En el catecismo que aprendimos muchos de nosotros siendo niños, se nos preguntaba: “¿Para qué creó Dios al hombre?” Y contestábamos: “Dios creó al hombre par que lo conociéramos, amáramos y sirviéramos en esta vida y luego gozáramos con El en la gloria.” Pero en el Evangelio de hoy Jesús dice otra cosa: No es el hombre el que existe para Dios sino Dios el que existe para el hombre. La buena noticia de Jesús es que Dios nunca está contra el hombre, sino a favor del hombre, que pone al hombre en el centro y desata toda su fuerza liberadora para que cada uno de nosotros nos liberemos de cualquier atadura interna y la historia llegue a ser otra cosa diferente a la que es: Una historia en la que el hombre, todo hombre llegue a ser verdaderamente hombre y la vida florezca en todas sus formas. Creer en el Dios de Jesucristo es eso. Hacer lo que El hace, actuar como Dios actúa y ser siempre para el otro, en especial para los más débiles, presencia liberadora. ¿Es ahí dónde estamos? ¿Es ahí dónde nos encuentran los que nos ven y nos buscan?
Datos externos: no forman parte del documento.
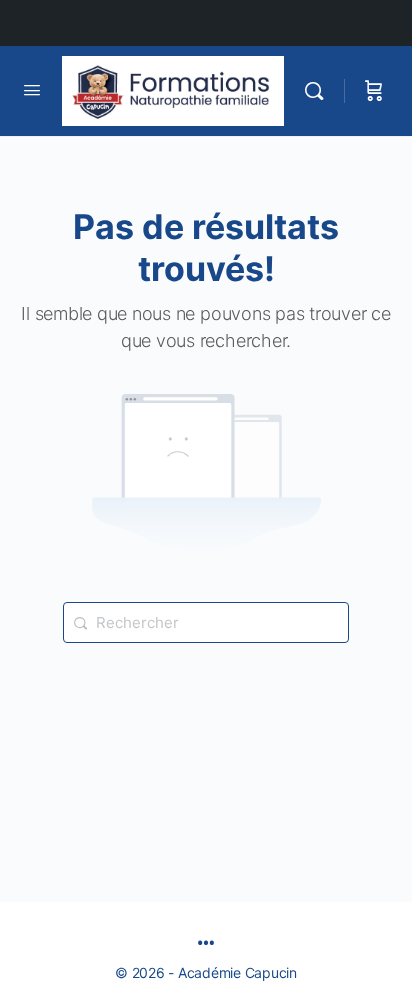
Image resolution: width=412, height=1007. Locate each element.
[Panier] (374, 91)
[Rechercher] (319, 91)
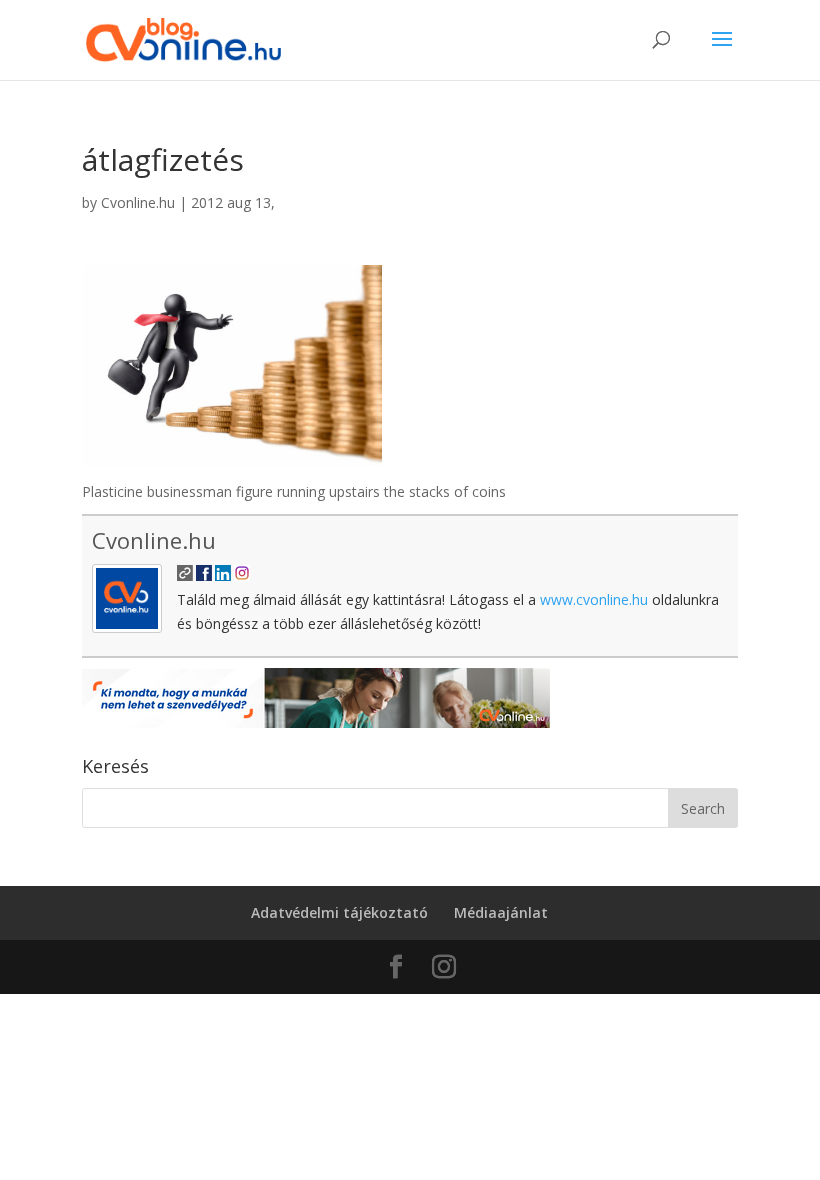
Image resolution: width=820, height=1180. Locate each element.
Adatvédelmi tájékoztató (339, 912)
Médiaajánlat (501, 912)
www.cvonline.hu (594, 599)
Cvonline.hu (138, 202)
Que la Palabra de Dios, que nos ha convocado, que ha acontecido en medio de nosotros en este día, dedicado a celebrarla y agradecerla de forma especial …Que esta Palabra que, sin duda, provoca en nosotros preguntas, retos, sueños…Nos mantenga siempre atentos, expectantes, lúcidos y «firmes en la esperanza a la que nos llama».